С Юргеном я тогда уже была знакома, но встречаться мы начали позже. Юрген. Семь лет коту под хвост. Как-то после смены – я уже два года в сборочном цеху работала – он предложил подвезти меня. Едем. «У тебя, – говорит он мне, – большая грудь». – «Ну? – говорю я. – И что из этого?»– «Ничего». Я разозлилась. «А у тебя, – говорю, – уши торчат. Останови машину». Он обиделся. «Я же в положительном смысле. Я, может, о ней все время думаю, особенно с часу до пяти». – «Это еще почему?» – удивилась я. У него уши стали пунцовые. «После обеда, – говорит, – мне мысли всякие в голову лезут. Организм так устроен». – «А от меня-то ты чего хочешь?» – «Ничего. Мне бы только посмотреть». – «Посмотреть? – говорю. – И всё?» – «И всё». Я подумала. «Ладно, черт с тобой». – «Нет, правда?» – обрадовался он. «Правда. Если нам по дороге». – «Да тут рядом!» В общем, зашли к нему, снимаю я лифчик, он точно баран уставился, даже смешно. «Ну? – говорю. – Посмотрел?» Он как оглох. Я оделась, везет он меня домой, и чувствую я себя дура дурой. «Поворачивай, – говорю, – обратно». – «Зачем?» – «За тем самым!» На свою голову напросилась, он без этого жил бы и жил. Ну и всё, увяз коготок.

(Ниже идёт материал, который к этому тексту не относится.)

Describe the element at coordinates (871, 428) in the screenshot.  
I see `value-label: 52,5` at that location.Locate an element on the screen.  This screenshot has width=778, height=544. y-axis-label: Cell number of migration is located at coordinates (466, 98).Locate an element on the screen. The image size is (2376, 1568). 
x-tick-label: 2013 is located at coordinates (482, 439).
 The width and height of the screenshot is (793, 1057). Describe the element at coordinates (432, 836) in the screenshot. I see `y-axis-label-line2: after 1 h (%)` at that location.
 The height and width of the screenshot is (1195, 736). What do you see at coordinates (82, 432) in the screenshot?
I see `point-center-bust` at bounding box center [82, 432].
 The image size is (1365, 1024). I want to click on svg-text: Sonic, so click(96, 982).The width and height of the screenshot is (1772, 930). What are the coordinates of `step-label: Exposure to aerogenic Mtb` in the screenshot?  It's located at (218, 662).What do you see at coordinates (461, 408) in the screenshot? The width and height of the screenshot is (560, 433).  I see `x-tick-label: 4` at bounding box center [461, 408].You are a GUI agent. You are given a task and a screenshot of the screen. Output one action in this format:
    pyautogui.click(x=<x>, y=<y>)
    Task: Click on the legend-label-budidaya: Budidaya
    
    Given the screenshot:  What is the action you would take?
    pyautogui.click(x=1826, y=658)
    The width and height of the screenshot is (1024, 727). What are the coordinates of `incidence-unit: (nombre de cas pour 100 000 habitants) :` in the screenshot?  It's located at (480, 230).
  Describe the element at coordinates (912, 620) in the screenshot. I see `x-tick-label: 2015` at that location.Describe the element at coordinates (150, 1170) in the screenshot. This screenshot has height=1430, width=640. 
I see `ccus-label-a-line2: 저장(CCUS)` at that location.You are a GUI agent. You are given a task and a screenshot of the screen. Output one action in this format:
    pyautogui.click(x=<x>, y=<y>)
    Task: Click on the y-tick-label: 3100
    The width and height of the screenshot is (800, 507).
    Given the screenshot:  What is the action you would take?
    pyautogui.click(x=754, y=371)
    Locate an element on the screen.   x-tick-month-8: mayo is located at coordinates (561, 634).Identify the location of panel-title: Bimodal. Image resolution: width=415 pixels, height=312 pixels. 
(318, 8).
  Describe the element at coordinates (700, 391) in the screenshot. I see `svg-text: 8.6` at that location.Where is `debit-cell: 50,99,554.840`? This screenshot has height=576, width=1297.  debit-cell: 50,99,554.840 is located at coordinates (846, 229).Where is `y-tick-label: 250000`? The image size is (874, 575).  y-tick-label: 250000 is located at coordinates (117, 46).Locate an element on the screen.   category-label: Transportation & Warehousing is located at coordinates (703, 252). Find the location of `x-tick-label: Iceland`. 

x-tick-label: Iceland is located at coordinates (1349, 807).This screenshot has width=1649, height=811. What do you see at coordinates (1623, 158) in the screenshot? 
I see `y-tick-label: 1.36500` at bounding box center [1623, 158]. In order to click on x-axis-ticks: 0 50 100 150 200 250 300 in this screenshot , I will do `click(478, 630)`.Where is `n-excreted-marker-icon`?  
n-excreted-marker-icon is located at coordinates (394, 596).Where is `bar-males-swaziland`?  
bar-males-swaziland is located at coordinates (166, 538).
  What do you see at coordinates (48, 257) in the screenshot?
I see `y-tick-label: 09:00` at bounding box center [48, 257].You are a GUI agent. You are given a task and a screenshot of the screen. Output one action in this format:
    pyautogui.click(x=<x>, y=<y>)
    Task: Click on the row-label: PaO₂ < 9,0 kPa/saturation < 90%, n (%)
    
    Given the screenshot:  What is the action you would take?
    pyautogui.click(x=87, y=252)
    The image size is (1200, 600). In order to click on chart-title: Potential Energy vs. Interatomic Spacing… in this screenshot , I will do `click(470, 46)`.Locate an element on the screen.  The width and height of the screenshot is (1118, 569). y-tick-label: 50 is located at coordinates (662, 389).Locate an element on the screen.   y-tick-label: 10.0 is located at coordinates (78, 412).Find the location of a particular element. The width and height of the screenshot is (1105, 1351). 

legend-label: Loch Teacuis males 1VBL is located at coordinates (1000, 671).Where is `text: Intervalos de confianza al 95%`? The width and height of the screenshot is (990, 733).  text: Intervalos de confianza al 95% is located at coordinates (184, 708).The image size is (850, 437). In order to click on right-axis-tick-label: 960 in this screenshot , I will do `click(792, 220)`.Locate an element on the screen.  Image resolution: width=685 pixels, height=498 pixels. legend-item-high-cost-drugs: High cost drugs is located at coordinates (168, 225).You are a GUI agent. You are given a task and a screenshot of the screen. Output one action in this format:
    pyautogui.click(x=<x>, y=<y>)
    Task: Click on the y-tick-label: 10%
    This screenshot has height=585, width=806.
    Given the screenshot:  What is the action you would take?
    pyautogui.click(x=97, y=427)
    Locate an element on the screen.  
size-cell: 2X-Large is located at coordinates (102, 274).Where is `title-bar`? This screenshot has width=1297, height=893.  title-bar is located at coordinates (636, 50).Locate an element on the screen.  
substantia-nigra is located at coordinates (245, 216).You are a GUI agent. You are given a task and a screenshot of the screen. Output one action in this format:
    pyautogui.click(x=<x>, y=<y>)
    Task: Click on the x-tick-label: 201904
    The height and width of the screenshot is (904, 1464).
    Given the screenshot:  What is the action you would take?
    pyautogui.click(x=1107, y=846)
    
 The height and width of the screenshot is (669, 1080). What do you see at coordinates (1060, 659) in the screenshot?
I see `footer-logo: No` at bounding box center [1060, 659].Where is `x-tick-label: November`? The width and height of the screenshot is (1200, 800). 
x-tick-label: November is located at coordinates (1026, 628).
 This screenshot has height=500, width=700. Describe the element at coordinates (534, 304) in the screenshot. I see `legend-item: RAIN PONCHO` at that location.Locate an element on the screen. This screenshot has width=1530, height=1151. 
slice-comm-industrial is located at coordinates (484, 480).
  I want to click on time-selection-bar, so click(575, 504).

Каждое воскресенье я приходила к нему как на работу: уборка, стирка, готовка. «Любовь», если это можно назвать любовью, тоже была работой, и не только потому, что на нее отводилось определенное время. Господи, какой же он был занудой! Даже в постели постоянно объяснял, что и как надо делать. В смысле – что и как делала его бывшая жена, а сверх этого ни-ни. Одри Хэпберн, и всё тут. Чего ж ты, спрашивается, бросил свою Одрю? Деру она от него дала, вот что. Это только такая, как я, могла семь лет к нему пешочком ходить. Он же за мной даже не заезжал! В ресторан ни разу не сводил! «Вот распишемся, тогда другое дело». Расписались! И что интересно: чем лютее я его ненавидела, тем сильней желала за него выйти. Прямо больная сделалась. Думала так: вот еще год потеряла, вот еще год… Кто про это знал, все косточки мне давно перемыли. Я, чтобы только из дому уйти, кажется, готова была ему пятки чесать.

В цеху тоже… знаете, как женщины умеют смотреть? Я лично на Дору грешу. У Юргена с ней, до меня еще, осечка вышла, вот она и пустила слух, что у него ружьецо к стрельбе не пригодное. И тут меня все принялись жалеть. А как у нас жалеют, не мне вам рассказывать. Вот тогда у меня и начался этот бзик… насчет холодильника. Разговариваю с человеком, а в уме прикидываю: «Влезет – не влезет?» И, главное, все так ясно вижу: как он там, заиндевелый, стучит зубами, как глаза таращит, чтобы ресницы не слиплись. Я даже в другой цех проситься стала, боялась уже стоять на сборке. В общем, кошмар. Как я там не свихнулась, сама не знаю. А тут как раз из Чикаго письмо от дяди Вальтера: «…я тебя не тороплю, хорошенько подумай над моим предложением». Если б он мне предложил место в клетке с обезьянами, я бы и тогда не раздумывала.